→ **Exercise objective**:
Rewrite the entries from the line with "This screenshot has height=708, width=852." to the line with "The height and width of the screenshot is (540, 1090).", replacing "rarity" with "tier" and leaving everything else the same.

→ **Data extract**:

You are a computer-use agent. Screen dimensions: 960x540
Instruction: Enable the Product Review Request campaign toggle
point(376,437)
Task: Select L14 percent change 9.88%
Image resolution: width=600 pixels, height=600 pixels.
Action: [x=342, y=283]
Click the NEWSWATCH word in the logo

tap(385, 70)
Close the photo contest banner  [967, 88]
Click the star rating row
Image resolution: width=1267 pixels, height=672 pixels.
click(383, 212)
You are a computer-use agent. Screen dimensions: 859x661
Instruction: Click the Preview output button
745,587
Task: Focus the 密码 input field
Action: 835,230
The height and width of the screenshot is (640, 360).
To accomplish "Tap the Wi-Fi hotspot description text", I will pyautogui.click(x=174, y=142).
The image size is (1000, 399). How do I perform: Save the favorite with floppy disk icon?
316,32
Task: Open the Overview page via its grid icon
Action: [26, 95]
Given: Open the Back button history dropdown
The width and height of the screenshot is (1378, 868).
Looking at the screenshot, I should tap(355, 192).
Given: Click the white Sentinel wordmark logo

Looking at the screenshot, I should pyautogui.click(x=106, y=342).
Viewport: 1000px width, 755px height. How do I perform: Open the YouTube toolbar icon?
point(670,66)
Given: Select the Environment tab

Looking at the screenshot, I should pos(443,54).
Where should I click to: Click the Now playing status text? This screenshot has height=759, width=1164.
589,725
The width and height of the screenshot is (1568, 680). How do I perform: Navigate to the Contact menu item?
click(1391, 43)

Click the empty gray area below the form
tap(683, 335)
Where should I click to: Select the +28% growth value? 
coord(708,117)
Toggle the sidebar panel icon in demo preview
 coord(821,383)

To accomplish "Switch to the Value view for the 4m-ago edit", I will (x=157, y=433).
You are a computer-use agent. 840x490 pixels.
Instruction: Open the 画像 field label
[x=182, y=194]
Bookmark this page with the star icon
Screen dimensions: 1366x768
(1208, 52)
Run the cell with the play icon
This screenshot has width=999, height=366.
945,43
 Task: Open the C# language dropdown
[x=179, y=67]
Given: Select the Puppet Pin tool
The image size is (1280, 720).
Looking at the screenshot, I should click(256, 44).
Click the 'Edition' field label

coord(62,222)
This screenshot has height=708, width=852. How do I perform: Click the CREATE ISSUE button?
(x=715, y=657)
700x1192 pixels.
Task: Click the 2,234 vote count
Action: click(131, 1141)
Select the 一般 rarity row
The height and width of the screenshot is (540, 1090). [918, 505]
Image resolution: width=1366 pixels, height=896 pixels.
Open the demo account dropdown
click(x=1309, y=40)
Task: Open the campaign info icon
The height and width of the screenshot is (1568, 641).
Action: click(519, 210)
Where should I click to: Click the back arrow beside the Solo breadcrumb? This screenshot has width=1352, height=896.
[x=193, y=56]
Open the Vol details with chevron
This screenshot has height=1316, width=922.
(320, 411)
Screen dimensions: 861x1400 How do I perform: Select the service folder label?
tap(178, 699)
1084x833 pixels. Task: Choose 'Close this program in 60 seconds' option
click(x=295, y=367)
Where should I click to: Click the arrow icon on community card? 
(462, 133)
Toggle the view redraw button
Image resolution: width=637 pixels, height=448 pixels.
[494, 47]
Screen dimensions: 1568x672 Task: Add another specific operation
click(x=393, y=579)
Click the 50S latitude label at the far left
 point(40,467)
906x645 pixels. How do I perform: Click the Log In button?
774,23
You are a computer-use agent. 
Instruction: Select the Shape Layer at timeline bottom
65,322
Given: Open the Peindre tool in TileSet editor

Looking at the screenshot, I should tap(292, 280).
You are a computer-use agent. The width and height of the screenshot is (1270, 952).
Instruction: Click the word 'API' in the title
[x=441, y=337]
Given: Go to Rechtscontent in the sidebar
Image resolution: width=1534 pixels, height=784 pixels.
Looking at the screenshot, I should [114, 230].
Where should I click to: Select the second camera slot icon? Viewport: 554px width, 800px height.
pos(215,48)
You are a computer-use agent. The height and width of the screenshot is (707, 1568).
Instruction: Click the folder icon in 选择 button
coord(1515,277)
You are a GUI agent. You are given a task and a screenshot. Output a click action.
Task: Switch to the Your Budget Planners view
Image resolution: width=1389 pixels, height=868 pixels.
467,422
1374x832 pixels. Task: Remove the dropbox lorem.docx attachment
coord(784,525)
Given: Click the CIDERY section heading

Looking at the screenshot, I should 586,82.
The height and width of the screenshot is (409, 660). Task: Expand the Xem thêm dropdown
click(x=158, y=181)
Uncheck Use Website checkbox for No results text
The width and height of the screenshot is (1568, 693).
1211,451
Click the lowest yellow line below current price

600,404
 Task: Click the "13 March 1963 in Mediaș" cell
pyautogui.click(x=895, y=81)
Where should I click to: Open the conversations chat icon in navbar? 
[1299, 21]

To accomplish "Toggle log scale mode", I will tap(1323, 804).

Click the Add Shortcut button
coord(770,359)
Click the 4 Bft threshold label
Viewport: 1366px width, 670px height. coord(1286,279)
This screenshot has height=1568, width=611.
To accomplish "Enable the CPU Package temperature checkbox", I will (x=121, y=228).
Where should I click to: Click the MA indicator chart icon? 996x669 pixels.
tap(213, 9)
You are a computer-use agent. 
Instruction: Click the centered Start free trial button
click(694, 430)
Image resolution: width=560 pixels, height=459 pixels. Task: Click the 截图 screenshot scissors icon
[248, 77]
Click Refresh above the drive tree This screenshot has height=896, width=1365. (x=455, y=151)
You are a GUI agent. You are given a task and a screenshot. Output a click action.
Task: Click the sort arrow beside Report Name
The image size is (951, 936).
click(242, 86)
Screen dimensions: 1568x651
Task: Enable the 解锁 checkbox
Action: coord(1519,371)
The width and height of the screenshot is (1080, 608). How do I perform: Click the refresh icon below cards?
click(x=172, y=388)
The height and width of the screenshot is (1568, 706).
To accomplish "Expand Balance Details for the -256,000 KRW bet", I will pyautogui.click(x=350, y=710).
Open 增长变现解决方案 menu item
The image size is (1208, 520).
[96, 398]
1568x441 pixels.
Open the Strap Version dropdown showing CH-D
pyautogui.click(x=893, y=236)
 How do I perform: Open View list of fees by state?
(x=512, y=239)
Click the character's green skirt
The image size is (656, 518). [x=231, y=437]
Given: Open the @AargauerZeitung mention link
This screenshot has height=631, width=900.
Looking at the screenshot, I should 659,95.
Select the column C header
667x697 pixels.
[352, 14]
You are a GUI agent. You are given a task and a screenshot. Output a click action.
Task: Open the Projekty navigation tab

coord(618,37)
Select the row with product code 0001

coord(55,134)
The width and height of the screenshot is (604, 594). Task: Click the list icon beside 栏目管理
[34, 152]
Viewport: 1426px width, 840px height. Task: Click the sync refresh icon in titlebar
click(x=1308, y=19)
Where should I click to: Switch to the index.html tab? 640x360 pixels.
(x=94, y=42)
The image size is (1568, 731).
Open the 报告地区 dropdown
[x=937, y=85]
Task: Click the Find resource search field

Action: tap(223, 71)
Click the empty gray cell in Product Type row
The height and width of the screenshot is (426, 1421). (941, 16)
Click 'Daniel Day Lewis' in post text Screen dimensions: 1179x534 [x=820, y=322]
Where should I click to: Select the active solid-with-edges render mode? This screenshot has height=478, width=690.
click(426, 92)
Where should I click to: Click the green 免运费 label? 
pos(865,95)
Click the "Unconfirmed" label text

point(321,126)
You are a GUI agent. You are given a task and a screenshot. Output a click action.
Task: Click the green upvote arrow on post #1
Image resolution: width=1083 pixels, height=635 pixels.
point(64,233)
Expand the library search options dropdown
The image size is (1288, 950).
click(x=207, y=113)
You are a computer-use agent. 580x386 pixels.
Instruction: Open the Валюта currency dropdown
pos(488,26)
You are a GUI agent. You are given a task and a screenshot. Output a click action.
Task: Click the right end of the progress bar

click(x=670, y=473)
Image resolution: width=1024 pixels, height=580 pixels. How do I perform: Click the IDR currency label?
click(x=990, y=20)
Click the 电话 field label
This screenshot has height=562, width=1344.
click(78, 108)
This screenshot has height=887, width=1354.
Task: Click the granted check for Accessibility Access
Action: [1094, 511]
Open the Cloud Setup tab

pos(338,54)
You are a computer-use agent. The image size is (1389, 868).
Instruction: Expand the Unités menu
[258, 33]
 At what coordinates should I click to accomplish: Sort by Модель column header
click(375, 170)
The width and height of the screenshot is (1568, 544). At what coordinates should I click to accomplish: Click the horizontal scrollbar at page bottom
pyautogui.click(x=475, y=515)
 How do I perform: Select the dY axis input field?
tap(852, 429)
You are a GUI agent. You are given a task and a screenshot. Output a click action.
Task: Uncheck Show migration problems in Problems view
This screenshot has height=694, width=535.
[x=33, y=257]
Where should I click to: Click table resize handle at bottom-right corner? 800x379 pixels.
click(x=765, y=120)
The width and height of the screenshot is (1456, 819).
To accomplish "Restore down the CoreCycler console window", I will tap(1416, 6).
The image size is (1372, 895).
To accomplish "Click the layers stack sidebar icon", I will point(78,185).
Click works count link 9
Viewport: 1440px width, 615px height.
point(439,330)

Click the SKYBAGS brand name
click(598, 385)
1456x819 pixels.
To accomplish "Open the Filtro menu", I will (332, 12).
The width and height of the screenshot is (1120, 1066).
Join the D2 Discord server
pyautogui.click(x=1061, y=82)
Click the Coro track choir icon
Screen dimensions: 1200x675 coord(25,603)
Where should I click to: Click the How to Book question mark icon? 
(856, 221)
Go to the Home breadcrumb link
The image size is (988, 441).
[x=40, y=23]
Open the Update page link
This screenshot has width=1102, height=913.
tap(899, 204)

→ **Result of this exercise**:
This screenshot has height=708, width=852. How do I perform: Click the CREATE ISSUE button?
(x=715, y=657)
700x1192 pixels.
Task: Click the 2,234 vote count
Action: click(131, 1141)
Select the 一般 tier row
The height and width of the screenshot is (540, 1090). [918, 505]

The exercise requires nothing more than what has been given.